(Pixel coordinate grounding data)
====================

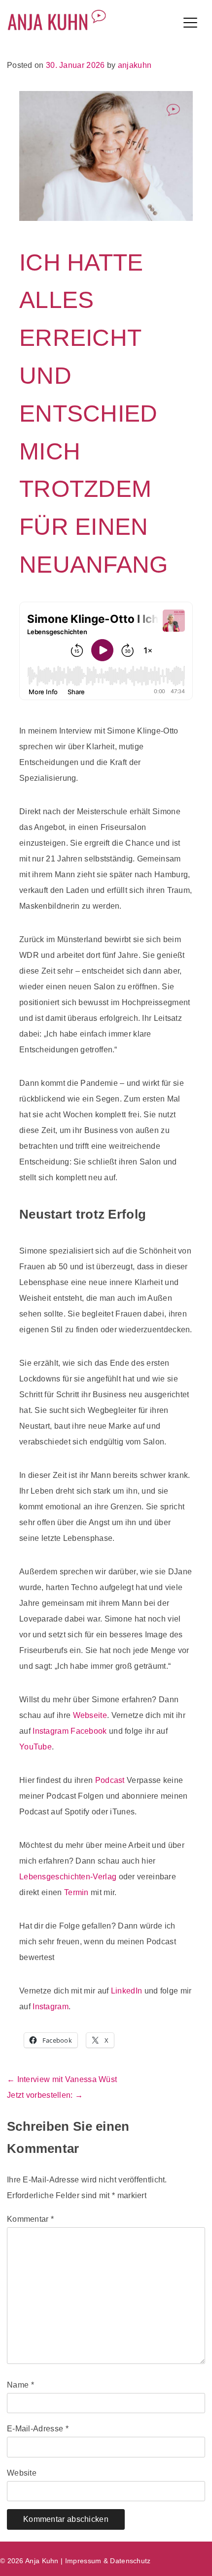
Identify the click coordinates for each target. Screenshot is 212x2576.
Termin (76, 1892)
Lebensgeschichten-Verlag (67, 1876)
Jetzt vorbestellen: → (45, 2095)
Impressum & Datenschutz (108, 2561)
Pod (102, 1780)
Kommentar (30, 2219)
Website (21, 2473)
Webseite (90, 1715)
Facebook (88, 1731)
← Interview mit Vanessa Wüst (62, 2079)
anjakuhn (134, 65)
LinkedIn (126, 1991)
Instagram (51, 1731)
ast (119, 1780)
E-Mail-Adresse (38, 2428)
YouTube (35, 1747)
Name (20, 2385)
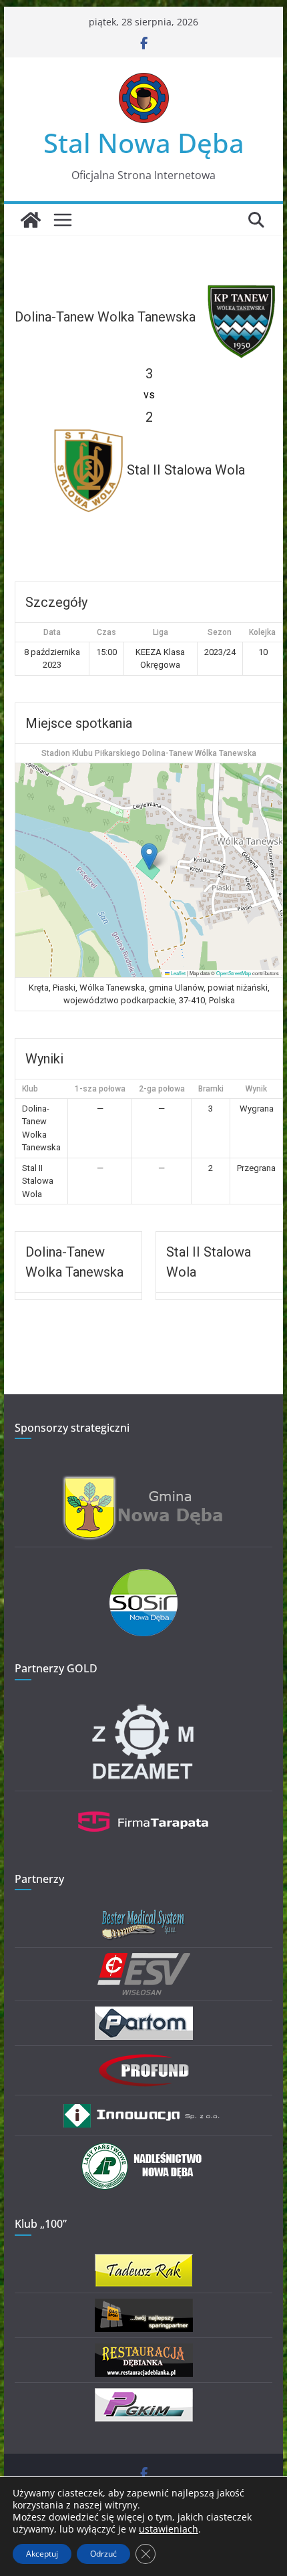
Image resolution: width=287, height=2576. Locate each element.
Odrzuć (103, 2553)
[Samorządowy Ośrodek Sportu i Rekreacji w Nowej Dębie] (143, 1577)
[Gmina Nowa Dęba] (143, 1482)
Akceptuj (42, 2553)
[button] (149, 856)
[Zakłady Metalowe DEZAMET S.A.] (143, 1706)
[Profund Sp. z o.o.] (143, 2059)
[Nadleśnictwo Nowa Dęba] (143, 2150)
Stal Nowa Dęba (143, 142)
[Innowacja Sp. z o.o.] (143, 2109)
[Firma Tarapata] (143, 1805)
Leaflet (178, 973)
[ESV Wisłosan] (143, 1961)
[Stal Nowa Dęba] (31, 220)
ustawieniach (168, 2529)
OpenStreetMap (233, 973)
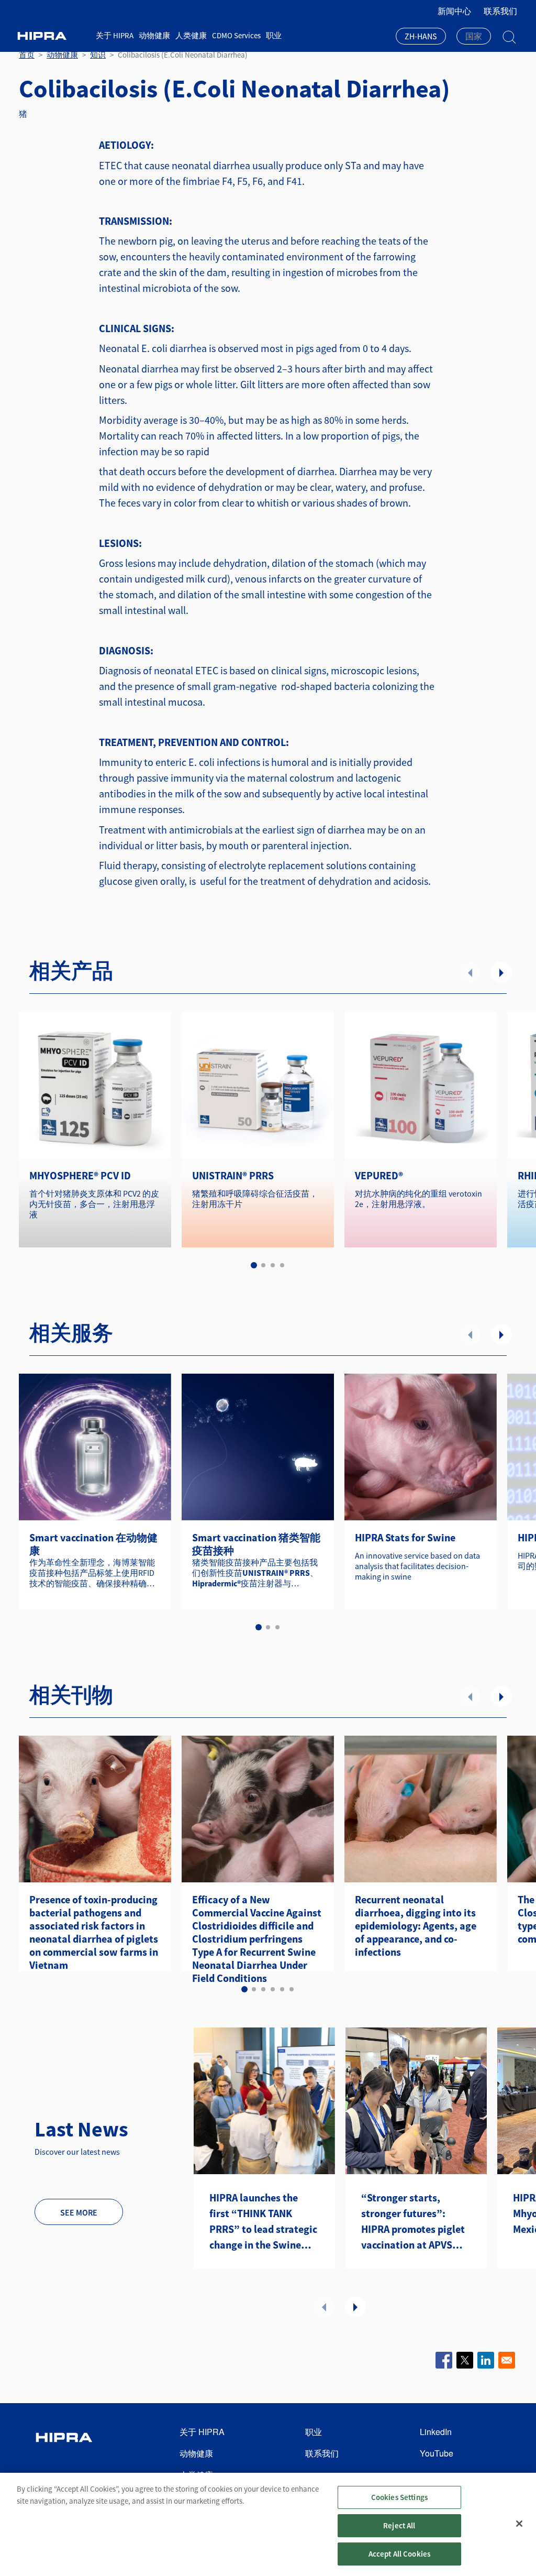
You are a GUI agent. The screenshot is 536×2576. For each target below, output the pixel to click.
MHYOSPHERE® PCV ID (80, 1175)
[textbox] (473, 36)
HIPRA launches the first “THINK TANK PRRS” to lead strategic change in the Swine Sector (263, 2222)
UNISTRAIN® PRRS (233, 1175)
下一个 (501, 972)
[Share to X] (464, 2360)
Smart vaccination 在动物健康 (93, 1544)
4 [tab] (282, 1265)
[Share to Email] (506, 2360)
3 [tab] (273, 1265)
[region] (268, 2524)
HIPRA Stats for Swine (405, 1537)
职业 (274, 35)
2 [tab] (263, 1265)
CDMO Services (236, 35)
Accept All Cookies (399, 2554)
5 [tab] (282, 1989)
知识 (98, 55)
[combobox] (421, 37)
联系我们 (500, 11)
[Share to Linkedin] (485, 2360)
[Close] (519, 2523)
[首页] (53, 36)
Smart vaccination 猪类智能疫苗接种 (256, 1544)
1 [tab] (254, 1265)
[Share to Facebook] (444, 2360)
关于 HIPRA (114, 35)
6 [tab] (291, 1989)
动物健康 (154, 35)
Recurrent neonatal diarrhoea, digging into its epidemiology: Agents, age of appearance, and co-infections (415, 1925)
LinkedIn (436, 2432)
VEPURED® (379, 1175)
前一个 (470, 972)
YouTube (436, 2453)
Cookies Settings (399, 2497)
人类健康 (191, 35)
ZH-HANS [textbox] (421, 36)
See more (78, 2212)
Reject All (399, 2525)
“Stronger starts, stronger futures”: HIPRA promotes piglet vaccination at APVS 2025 (413, 2222)
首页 (27, 55)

====================

REQUIREMENT
Locate the word "Dęba" in the records and collect each line it appears in.

RESULT
[Gmina Nowa Dęba] (143, 1482)
[Nadleśnictwo Nowa Dęba] (143, 2150)
Stal Nowa Dęba (143, 142)
[Stal Nowa Dęba] (31, 220)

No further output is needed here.